Attorneys at Bradley Arant Boult Cummings said, “The tide may finally be turning in Nevada.” They noted that the court also found that there was sufficient state action to maintain a constitutional due process challenge, even though the HOA argued that a facial challenge to NRS 116 (Common-Interest Ownership) could not be maintained because there was no state action.
“This holding will affect many lawsuits in federal courts seated in Nevada, and may affect hun-dreds of lawsuits in Nevada state courts between mortgage lenders and investors who have bought HOA-foreclosed properties,” noted attorneys with Ballard Spahr’s mortgage banking group.

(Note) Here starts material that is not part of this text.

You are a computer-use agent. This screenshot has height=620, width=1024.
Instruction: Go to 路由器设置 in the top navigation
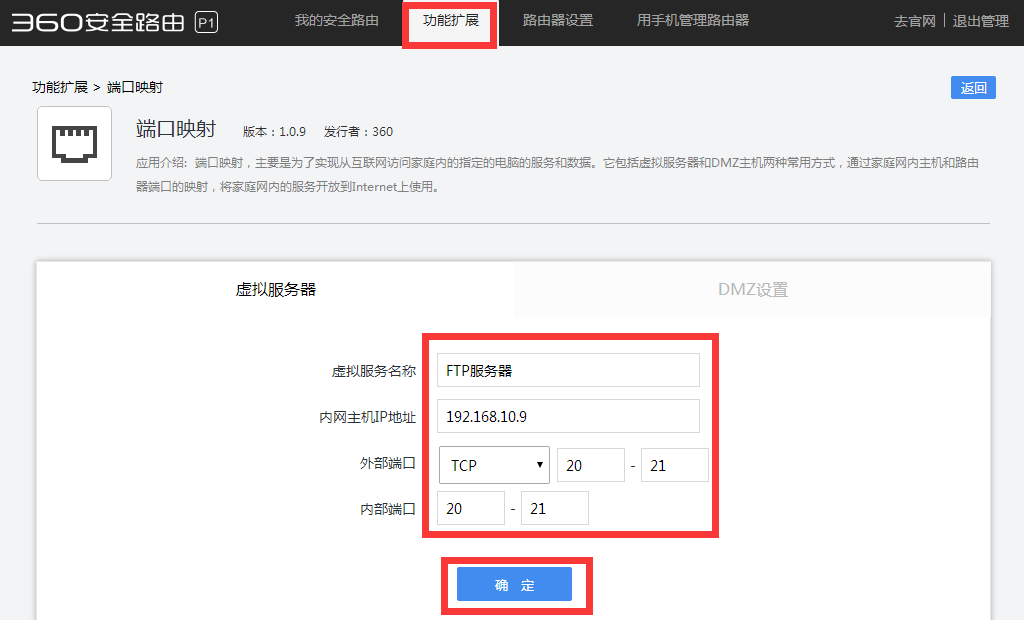tap(557, 21)
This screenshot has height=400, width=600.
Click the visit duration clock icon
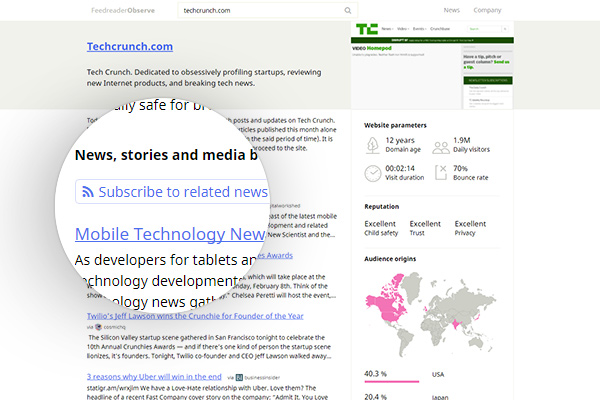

Another decision last week, this time from the Nevada Supreme Court, was made in favor of first-lien holders. In Stone Hollow Avenue Trust v. Bank of America, the court held that a mortgagee’s tender to the HOA of the super-priority amount of the HOA’s lien extinguishes the super-priority lien, even if the HOA wrongfully rejects the tender, said the law firm.
“By effectively reversing itself in Stone Hollow, the Nevada Supreme Court sent a clear signal to lower courts that the validity of these HOA foreclosure sales, where properties were usually sold for less than 10 percent of their fair market value, is tenuous in many cases,” said Bradley Arant Boult Cummings.
The Mortgage Bankers Association and other industry groups argue that HOAs should not be granted super-lien priority. “Private liens recorded after origination of a first-lien mortgage/deed of trust should not be able to move ahead of the first position mortgagee in foreclosure priority, nor be able to extinguish the mortgage when that private lien is unsatisfied,” said the MBA.
Daniel Goodwin, director of mortgage policy at the Structured Finance Industry Group, told Inside MBS & ABS that his group, like others, supports the concept of “first in time, first in right.”
He said this is so any private lien secured after origination of another private lien shouldn’t take priority over that deed of trust, or have the ability to extinguish it. “We just think it’s destabilizing and contrary to the heart and nature of secured lending. And we also think it ends up ultimately pushing up the cost of consumer credit if we start to see this happen in a lot of jurisdictions,” he said.
The SFIG official said he would prefer to see adoption of a national standard. “It’s hard for me to read too much into the local angles at this point,” Goodwin said.